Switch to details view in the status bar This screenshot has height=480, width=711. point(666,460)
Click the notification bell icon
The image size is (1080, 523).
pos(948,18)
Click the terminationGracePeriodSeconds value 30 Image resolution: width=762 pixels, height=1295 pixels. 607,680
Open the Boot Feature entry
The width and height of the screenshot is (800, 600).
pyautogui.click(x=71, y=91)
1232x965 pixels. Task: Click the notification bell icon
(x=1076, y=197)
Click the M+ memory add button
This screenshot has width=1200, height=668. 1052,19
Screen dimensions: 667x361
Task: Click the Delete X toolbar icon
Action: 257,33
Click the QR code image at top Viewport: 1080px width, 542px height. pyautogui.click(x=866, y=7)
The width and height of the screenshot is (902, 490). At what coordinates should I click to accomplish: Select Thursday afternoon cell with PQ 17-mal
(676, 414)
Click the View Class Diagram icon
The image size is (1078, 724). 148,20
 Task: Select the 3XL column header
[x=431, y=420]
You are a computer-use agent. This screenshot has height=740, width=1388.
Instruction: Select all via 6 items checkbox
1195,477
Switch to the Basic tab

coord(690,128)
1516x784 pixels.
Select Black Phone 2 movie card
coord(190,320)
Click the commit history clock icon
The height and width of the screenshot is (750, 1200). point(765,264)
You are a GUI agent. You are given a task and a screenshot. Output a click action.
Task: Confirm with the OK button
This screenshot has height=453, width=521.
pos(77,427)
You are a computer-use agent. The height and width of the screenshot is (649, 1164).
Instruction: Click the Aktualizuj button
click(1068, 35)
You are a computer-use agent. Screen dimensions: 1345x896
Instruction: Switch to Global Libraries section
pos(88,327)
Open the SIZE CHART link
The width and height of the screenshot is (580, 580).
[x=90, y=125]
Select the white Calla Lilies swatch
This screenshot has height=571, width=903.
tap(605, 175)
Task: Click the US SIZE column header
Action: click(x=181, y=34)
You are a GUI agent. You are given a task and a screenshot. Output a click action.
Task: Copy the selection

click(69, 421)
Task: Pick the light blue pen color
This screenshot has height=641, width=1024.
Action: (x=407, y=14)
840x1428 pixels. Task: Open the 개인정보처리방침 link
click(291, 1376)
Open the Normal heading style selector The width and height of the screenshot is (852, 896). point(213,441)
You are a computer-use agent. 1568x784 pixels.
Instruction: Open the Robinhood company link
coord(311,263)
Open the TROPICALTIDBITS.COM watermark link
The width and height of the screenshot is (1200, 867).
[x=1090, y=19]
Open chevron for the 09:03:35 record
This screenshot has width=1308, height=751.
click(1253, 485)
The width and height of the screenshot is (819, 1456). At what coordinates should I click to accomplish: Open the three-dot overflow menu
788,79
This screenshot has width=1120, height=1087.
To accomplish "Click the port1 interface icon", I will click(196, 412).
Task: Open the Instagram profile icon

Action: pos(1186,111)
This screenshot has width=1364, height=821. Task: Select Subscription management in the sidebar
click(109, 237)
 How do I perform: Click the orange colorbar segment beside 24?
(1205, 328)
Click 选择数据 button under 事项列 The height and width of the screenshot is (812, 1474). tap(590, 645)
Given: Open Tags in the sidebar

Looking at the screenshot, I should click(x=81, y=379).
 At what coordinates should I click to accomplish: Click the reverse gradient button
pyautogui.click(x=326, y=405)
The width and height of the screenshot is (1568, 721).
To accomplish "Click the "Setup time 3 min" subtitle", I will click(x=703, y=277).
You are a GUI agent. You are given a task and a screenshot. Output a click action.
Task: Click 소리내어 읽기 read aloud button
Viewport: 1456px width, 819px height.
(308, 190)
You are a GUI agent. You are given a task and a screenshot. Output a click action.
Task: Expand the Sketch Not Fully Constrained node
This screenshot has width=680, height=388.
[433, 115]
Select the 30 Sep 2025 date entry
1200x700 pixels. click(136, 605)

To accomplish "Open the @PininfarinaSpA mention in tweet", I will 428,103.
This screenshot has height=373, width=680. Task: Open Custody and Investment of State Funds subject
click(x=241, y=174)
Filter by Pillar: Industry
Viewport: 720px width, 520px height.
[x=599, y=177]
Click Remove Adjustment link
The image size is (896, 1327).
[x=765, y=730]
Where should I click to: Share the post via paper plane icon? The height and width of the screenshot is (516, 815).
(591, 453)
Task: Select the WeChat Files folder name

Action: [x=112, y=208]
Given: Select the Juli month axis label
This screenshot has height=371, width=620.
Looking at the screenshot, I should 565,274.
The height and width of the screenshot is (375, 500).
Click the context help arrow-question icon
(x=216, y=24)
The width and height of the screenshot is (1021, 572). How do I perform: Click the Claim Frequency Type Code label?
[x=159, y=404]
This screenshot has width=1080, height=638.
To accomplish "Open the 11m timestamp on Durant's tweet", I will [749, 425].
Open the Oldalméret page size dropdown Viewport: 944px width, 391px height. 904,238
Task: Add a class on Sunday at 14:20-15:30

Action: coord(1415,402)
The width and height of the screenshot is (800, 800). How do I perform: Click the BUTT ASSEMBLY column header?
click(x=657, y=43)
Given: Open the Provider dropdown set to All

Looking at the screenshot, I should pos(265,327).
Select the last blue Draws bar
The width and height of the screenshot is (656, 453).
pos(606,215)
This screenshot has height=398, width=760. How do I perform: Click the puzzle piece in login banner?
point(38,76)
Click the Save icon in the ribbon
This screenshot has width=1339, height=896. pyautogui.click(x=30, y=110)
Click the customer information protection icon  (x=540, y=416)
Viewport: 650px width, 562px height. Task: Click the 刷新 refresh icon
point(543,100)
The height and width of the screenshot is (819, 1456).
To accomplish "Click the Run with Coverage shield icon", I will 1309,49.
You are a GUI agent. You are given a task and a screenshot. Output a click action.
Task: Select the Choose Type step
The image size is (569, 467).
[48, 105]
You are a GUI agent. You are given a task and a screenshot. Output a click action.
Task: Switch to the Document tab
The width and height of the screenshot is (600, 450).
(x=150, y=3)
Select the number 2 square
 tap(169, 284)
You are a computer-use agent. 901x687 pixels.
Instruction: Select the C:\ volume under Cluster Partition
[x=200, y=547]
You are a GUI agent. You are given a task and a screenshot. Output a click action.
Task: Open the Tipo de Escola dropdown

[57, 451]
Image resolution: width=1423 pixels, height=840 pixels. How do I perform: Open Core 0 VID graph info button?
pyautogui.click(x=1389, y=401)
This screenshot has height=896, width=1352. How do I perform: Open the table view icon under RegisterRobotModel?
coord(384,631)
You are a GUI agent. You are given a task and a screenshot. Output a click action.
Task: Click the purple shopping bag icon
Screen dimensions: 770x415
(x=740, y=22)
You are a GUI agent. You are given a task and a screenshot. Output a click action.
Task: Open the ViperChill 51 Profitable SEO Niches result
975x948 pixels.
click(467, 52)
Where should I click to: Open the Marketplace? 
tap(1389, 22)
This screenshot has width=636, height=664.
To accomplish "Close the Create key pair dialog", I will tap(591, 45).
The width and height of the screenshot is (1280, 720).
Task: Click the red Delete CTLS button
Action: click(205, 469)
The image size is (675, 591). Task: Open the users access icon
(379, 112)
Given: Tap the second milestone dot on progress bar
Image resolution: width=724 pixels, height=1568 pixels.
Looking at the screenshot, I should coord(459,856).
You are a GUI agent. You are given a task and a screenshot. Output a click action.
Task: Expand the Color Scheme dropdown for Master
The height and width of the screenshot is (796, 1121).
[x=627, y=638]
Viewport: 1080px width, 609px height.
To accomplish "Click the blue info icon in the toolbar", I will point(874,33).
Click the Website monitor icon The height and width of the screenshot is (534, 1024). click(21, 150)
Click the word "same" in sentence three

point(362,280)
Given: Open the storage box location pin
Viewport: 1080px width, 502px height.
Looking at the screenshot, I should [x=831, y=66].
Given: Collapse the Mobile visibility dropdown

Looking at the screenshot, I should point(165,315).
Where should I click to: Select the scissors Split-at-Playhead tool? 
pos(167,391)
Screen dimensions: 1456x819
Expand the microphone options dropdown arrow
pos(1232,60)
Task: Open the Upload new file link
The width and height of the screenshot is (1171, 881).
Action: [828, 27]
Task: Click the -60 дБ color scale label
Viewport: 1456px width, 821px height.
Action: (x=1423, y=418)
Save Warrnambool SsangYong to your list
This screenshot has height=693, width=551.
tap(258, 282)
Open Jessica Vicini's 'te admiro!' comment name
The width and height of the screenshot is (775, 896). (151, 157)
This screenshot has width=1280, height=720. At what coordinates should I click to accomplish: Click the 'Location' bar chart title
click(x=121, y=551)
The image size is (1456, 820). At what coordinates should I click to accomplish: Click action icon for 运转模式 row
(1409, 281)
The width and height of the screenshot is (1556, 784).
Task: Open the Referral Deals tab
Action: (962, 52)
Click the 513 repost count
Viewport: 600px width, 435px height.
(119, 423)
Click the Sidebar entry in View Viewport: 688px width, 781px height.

———

* EXERCISE INSTRUCTIONS: Reproduce the data from the line with "Open the Oldalméret" up to and including the line with "This screenshot has width=1339, height=896.", substituting "menu" for "dropdown" and keeping everything else the same. Give only those lines.

* RESPONSE FOR THIS EXERCISE:
Open the Oldalméret page size menu Viewport: 944px width, 391px height. 904,238
Task: Add a class on Sunday at 14:20-15:30

Action: coord(1415,402)
The width and height of the screenshot is (800, 800). How do I perform: Click the BUTT ASSEMBLY column header?
click(x=657, y=43)
Given: Open the Provider menu set to All

Looking at the screenshot, I should pos(265,327).
Select the last blue Draws bar
The width and height of the screenshot is (656, 453).
pos(606,215)
This screenshot has height=398, width=760. How do I perform: Click the puzzle piece in login banner?
point(38,76)
Click the Save icon in the ribbon
This screenshot has width=1339, height=896. pyautogui.click(x=30, y=110)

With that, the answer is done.